(Task material begins)

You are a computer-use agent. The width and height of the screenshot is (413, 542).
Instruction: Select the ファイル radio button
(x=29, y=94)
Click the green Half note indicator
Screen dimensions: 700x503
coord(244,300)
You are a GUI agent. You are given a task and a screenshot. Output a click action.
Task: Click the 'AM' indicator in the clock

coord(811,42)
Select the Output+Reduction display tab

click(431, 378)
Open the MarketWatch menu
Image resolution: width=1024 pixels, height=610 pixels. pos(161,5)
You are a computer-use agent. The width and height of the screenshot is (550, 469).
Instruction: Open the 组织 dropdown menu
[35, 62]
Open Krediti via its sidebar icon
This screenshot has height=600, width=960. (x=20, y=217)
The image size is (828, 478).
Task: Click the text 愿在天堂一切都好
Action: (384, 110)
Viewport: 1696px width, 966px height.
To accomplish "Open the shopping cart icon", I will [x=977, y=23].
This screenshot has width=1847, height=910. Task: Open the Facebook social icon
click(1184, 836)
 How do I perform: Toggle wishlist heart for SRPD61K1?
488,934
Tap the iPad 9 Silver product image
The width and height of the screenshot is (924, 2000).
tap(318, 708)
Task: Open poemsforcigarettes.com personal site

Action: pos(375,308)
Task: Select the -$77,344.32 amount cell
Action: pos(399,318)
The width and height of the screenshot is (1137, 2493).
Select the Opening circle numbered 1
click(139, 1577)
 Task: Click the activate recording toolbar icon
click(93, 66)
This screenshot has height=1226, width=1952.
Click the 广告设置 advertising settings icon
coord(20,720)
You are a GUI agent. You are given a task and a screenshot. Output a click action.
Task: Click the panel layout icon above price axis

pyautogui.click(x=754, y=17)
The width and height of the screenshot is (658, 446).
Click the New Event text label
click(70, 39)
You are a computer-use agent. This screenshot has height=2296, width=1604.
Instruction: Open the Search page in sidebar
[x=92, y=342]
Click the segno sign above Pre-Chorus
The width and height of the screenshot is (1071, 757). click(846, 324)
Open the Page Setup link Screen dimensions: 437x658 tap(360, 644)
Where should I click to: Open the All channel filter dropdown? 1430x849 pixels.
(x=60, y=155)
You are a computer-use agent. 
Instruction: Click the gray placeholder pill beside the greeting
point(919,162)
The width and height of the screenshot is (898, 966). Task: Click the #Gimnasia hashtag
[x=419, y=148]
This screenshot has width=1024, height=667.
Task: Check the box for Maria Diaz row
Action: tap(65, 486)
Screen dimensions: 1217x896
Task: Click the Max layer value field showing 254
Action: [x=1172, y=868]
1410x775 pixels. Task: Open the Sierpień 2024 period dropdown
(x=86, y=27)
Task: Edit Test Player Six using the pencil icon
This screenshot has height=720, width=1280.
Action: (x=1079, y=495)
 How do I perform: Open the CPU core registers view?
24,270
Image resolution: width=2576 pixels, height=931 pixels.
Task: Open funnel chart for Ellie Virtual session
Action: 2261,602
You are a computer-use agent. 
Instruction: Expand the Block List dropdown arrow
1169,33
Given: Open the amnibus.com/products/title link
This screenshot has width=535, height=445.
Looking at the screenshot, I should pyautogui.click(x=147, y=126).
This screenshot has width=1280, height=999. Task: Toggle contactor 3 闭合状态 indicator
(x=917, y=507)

(Task material ends)

What to work on: Exactly reproduce every line of the data above.

Exercise response:
You are a computer-use agent. The width and height of the screenshot is (413, 542).
Instruction: Select the ファイル radio button
(x=29, y=94)
Click the green Half note indicator
Screen dimensions: 700x503
coord(244,300)
You are a GUI agent. You are given a task and a screenshot. Output a click action.
Task: Click the 'AM' indicator in the clock

coord(811,42)
Select the Output+Reduction display tab

click(431, 378)
Open the MarketWatch menu
Image resolution: width=1024 pixels, height=610 pixels. pos(161,5)
You are a computer-use agent. The width and height of the screenshot is (550, 469).
Instruction: Open the 组织 dropdown menu
[35, 62]
Open Krediti via its sidebar icon
This screenshot has height=600, width=960. (x=20, y=217)
The image size is (828, 478).
Task: Click the text 愿在天堂一切都好
Action: (384, 110)
Viewport: 1696px width, 966px height.
To accomplish "Open the shopping cart icon", I will [x=977, y=23].
This screenshot has width=1847, height=910. Task: Open the Facebook social icon
click(1184, 836)
 How do I perform: Toggle wishlist heart for SRPD61K1?
488,934
Tap the iPad 9 Silver product image
The width and height of the screenshot is (924, 2000).
tap(318, 708)
Task: Open poemsforcigarettes.com personal site

Action: pos(375,308)
Task: Select the -$77,344.32 amount cell
Action: pos(399,318)
The width and height of the screenshot is (1137, 2493).
Select the Opening circle numbered 1
click(139, 1577)
 Task: Click the activate recording toolbar icon
click(93, 66)
This screenshot has height=1226, width=1952.
Click the 广告设置 advertising settings icon
coord(20,720)
You are a GUI agent. You are given a task and a screenshot. Output a click action.
Task: Click the panel layout icon above price axis

pyautogui.click(x=754, y=17)
The width and height of the screenshot is (658, 446).
Click the New Event text label
click(70, 39)
You are a computer-use agent. This screenshot has height=2296, width=1604.
Instruction: Open the Search page in sidebar
[x=92, y=342]
Click the segno sign above Pre-Chorus
The width and height of the screenshot is (1071, 757). click(846, 324)
Open the Page Setup link Screen dimensions: 437x658 tap(360, 644)
Where should I click to: Open the All channel filter dropdown? 1430x849 pixels.
(x=60, y=155)
You are a computer-use agent. 
Instruction: Click the gray placeholder pill beside the greeting
point(919,162)
The width and height of the screenshot is (898, 966). Task: Click the #Gimnasia hashtag
[x=419, y=148]
This screenshot has width=1024, height=667.
Task: Check the box for Maria Diaz row
Action: tap(65, 486)
Screen dimensions: 1217x896
Task: Click the Max layer value field showing 254
Action: [x=1172, y=868]
1410x775 pixels. Task: Open the Sierpień 2024 period dropdown
(x=86, y=27)
Task: Edit Test Player Six using the pencil icon
This screenshot has height=720, width=1280.
Action: (x=1079, y=495)
 How do I perform: Open the CPU core registers view?
24,270
Image resolution: width=2576 pixels, height=931 pixels.
Task: Open funnel chart for Ellie Virtual session
Action: 2261,602
You are a computer-use agent. 
Instruction: Expand the Block List dropdown arrow
1169,33
Given: Open the amnibus.com/products/title link
This screenshot has width=535, height=445.
Looking at the screenshot, I should pyautogui.click(x=147, y=126).
This screenshot has width=1280, height=999. Task: Toggle contactor 3 闭合状态 indicator
(x=917, y=507)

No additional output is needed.